• [TASK BRIEF]: What you return should be the lines from the one with "This screenshot has" through the one with "Task: Expand the" in the data below, reproduced exactly with both ends, and no pictures at all.

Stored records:
──────────
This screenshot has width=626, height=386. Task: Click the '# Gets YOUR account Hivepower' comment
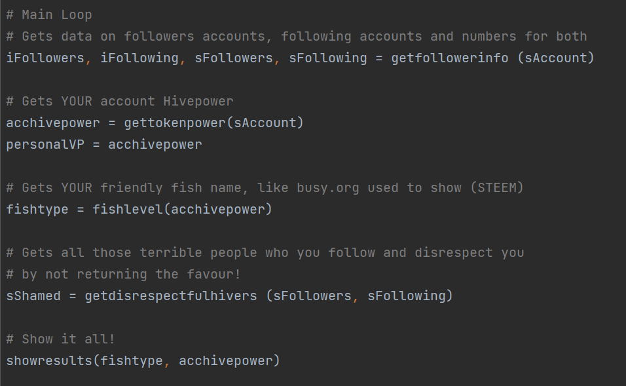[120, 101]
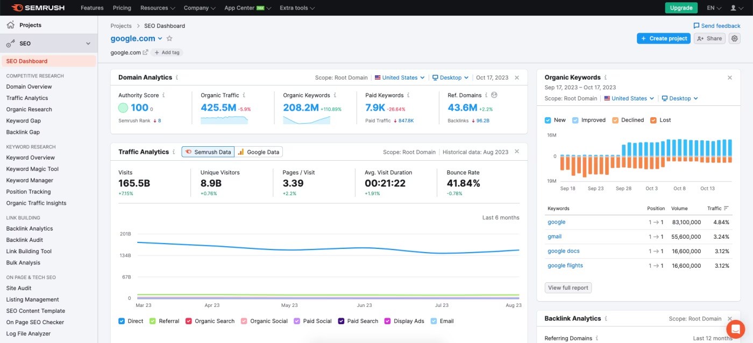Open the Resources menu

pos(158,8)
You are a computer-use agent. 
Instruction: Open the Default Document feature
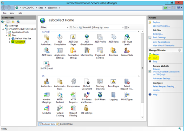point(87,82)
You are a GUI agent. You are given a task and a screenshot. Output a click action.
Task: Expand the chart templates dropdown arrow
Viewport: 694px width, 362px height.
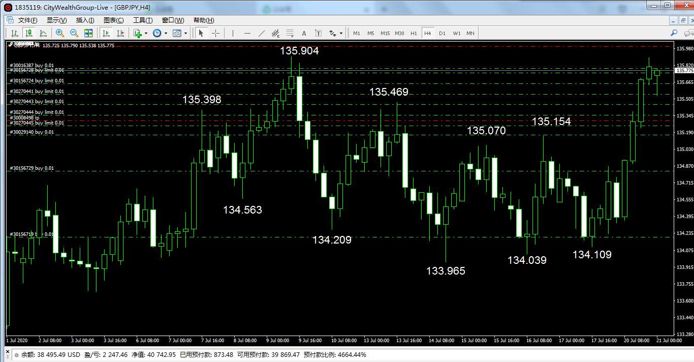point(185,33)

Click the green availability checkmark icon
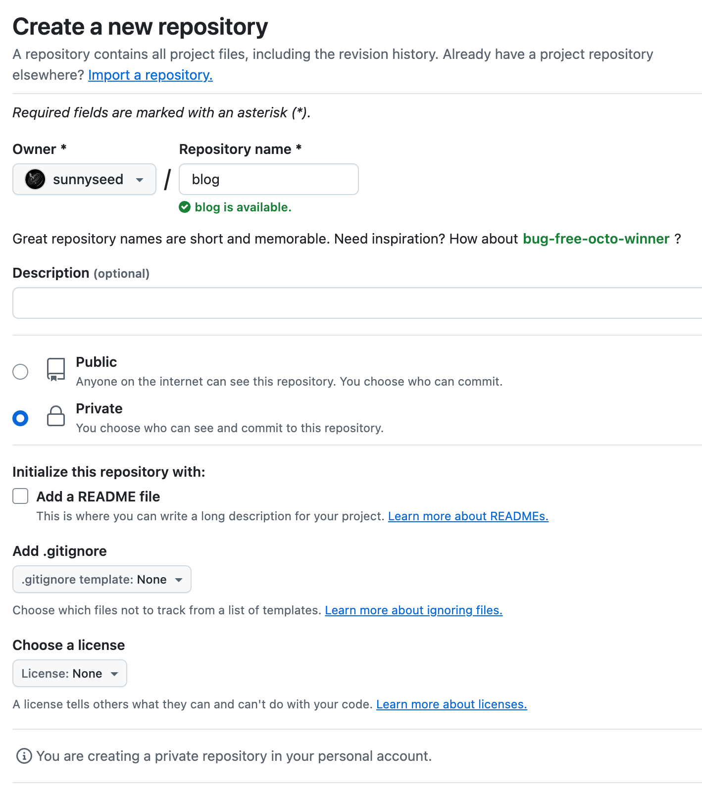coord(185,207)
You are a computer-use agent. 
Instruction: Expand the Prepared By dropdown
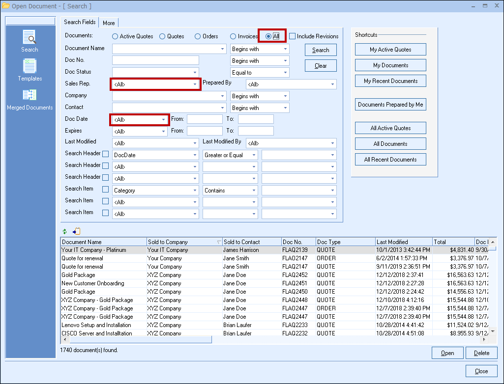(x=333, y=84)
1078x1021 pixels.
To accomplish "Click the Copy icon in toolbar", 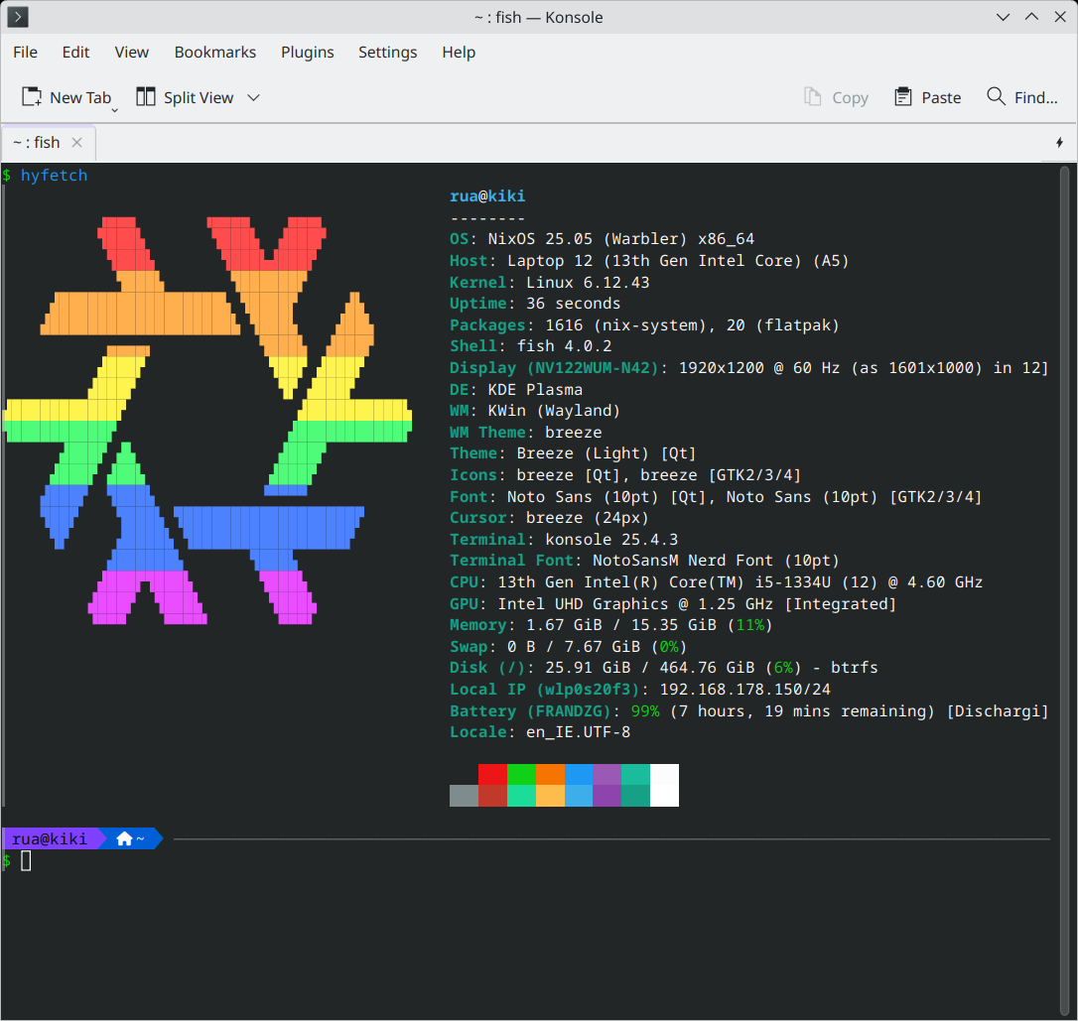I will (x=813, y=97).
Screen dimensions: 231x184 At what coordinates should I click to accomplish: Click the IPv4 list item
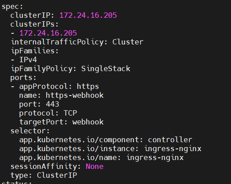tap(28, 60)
──────────
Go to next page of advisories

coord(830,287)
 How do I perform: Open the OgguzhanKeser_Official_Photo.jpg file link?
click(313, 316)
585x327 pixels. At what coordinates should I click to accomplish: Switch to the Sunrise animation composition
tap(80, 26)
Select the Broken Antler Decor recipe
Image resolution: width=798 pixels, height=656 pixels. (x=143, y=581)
──────────
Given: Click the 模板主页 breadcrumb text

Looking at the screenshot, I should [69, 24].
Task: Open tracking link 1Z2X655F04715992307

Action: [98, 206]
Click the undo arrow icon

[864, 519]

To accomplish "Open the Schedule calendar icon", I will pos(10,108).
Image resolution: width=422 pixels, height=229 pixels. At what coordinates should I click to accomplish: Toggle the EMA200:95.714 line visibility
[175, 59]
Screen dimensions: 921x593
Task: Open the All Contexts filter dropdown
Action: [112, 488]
──────────
• [RESULT OF THE TASK]:
This screenshot has width=626, height=386. Task: Click the '# Gets YOUR account Hivepower' comment
[120, 101]
Open the Resources menu

pos(158,8)
You are a computer-use agent. 
Instruction: Open the Default Document feature
point(87,82)
You are a GUI agent. You are given a task and a screenshot. Output a click action.
Task: Expand the chart templates dropdown arrow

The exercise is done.